The case that declaring code is subject to copyright is stronger in Canada. Unlike the U.S., which requires creativity for copyright protection, Canada only requires an exercise of skill and judgment. In CCH, the Supreme Court of Canada held that a “topical index” would be subject to copyright, since there is skill and judgment in deciding how to organize and succinctly summarize the contents.1 By analogy, this supports that the naming, structure and organization of computer code would also be subject to copyright. However, it is not clear if the work in preparing a topical index is the same as the work in writing declaring code.

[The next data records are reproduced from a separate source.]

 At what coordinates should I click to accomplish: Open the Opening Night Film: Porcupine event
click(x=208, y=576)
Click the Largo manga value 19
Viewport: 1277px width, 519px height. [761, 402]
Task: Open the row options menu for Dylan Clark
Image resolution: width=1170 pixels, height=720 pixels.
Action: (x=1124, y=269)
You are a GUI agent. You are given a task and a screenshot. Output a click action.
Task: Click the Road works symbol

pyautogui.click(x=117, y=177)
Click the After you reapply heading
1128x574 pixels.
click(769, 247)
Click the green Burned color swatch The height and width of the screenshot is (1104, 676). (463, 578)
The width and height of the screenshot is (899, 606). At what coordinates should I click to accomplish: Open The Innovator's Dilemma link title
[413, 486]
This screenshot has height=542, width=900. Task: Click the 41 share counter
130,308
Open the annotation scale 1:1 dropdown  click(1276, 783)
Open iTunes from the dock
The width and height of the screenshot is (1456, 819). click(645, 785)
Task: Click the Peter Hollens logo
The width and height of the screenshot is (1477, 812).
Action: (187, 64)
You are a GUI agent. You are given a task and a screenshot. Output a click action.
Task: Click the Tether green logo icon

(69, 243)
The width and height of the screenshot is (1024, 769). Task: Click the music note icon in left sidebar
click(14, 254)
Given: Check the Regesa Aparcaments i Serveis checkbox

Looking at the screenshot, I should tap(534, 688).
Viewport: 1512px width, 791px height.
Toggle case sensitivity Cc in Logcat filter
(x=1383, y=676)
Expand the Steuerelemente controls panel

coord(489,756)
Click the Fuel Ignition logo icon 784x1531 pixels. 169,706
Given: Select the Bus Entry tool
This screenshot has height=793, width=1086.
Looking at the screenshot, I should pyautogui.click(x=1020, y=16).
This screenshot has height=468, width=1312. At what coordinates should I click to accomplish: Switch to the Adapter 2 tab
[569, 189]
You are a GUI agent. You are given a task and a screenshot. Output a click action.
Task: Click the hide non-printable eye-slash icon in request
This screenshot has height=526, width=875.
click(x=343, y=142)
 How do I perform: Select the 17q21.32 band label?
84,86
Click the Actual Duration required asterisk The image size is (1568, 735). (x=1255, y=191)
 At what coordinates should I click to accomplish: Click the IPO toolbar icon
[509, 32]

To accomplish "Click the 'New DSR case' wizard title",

The fair dealing analysis under Canadian law is also unclear. Unlike U.S. law, which has an open set of fair use purposes, Canadian law requires a specific enumerated fair dealing purpose. Arguably, commercial use of declaring code to assist developers in learning to develop for a new platform could be fair dealing for “research” purposes. In the SOCAN v. Bell Canada decision, the Supreme Court of Canada conducted a fair dealing analysis on a copyright infringement claim against iTunes and similar services over song previews not based on iTunes’ perspective, but that of its users.2 From a developer’s perspective, the use of declaring code to assist in the developer’s understanding and transition to a new platform to create further works may be considered a fair dealing of declaring code for similar reasons to that of the U.S. Supreme Court.
In addition, Canada has other explicit exemptions from copyright infringement to enable interoperability of computer programs (such as s. 30.61), which may be applicable depending on the circumstances.
The decision in Google v. Oracle is a constraint on the enforceability of copyright in computer programs in the United States. While acknowledging the potential value of the organization and naming conventions of an API, the U.S. Supreme Court prefers encouraging competition between platforms. In its view, a copyright owner should not be able to use copyright to put up artificial barriers to inhibit developers from switching to a new platform. The ruling is a warning to established players that the courts will not look favourably on those seeking to use copyright to block a new competitors’ cross-compatibility.
1 CCH Canadian Ltd. v. Law Society of Upper Canada, 2004 SCC 13 at para 32.
2 Society of Composers, Authors and Music Publishers of Canada v. Bell Canada, 2012 SCC 36 at para 30.